» **STORED ROWS**:
☆ ☆ ☆ ☆ ☆

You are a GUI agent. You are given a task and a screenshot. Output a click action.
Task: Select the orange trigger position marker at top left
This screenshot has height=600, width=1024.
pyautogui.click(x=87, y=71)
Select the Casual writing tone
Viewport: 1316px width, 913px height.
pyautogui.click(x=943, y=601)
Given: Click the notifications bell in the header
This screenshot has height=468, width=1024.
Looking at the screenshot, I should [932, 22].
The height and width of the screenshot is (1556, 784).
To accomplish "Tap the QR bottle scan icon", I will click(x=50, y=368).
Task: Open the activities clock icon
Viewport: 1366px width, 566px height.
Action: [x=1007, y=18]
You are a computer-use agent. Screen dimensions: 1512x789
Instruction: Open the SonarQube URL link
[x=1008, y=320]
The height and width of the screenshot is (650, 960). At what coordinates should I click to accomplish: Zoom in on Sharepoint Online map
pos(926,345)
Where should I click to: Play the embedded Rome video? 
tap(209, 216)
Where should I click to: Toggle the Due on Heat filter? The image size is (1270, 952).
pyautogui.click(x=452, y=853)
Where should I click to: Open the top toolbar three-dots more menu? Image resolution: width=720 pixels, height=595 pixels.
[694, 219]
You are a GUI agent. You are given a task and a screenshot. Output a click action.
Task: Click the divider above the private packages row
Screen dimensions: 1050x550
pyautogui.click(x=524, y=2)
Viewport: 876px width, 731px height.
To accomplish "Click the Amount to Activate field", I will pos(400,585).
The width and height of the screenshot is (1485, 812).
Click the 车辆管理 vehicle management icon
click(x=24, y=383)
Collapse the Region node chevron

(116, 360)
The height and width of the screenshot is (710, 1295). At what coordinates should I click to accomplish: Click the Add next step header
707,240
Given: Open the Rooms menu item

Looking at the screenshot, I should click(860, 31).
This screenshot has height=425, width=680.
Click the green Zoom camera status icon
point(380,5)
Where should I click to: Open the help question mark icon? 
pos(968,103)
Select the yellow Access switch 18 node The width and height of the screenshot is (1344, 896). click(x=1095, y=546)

☆ ☆ ☆ ☆ ☆

» **REQUIRED WORK**:
Update the rows above by changing every "Where should I click to" to "Where do I click to", with everything else left as it is.

» **RESULT FOR THIS TASK**:
You are a GUI agent. You are given a task and a screenshot. Output a click action.
Task: Select the orange trigger position marker at top left
This screenshot has height=600, width=1024.
pyautogui.click(x=87, y=71)
Select the Casual writing tone
Viewport: 1316px width, 913px height.
pyautogui.click(x=943, y=601)
Given: Click the notifications bell in the header
This screenshot has height=468, width=1024.
Looking at the screenshot, I should [932, 22].
The height and width of the screenshot is (1556, 784).
To accomplish "Tap the QR bottle scan icon", I will click(x=50, y=368).
Task: Open the activities clock icon
Viewport: 1366px width, 566px height.
Action: [x=1007, y=18]
You are a computer-use agent. Screen dimensions: 1512x789
Instruction: Open the SonarQube URL link
[x=1008, y=320]
The height and width of the screenshot is (650, 960). At what coordinates should I click to accomplish: Zoom in on Sharepoint Online map
pos(926,345)
Where do I click to: Play the embedded Rome video? 
tap(209, 216)
Where do I click to: Toggle the Due on Heat filter? The image size is (1270, 952).
pyautogui.click(x=452, y=853)
Where do I click to: Open the top toolbar three-dots more menu? Image resolution: width=720 pixels, height=595 pixels.
[694, 219]
You are a GUI agent. You are given a task and a screenshot. Output a click action.
Task: Click the divider above the private packages row
Screen dimensions: 1050x550
pyautogui.click(x=524, y=2)
Viewport: 876px width, 731px height.
To accomplish "Click the Amount to Activate field", I will pos(400,585).
The width and height of the screenshot is (1485, 812).
Click the 车辆管理 vehicle management icon
click(x=24, y=383)
Collapse the Region node chevron

(116, 360)
The height and width of the screenshot is (710, 1295). At what coordinates should I click to accomplish: Click the Add next step header
707,240
Given: Open the Rooms menu item

Looking at the screenshot, I should click(860, 31).
This screenshot has height=425, width=680.
Click the green Zoom camera status icon
point(380,5)
Where do I click to: Open the help question mark icon? 
pos(968,103)
Select the yellow Access switch 18 node The width and height of the screenshot is (1344, 896). click(x=1095, y=546)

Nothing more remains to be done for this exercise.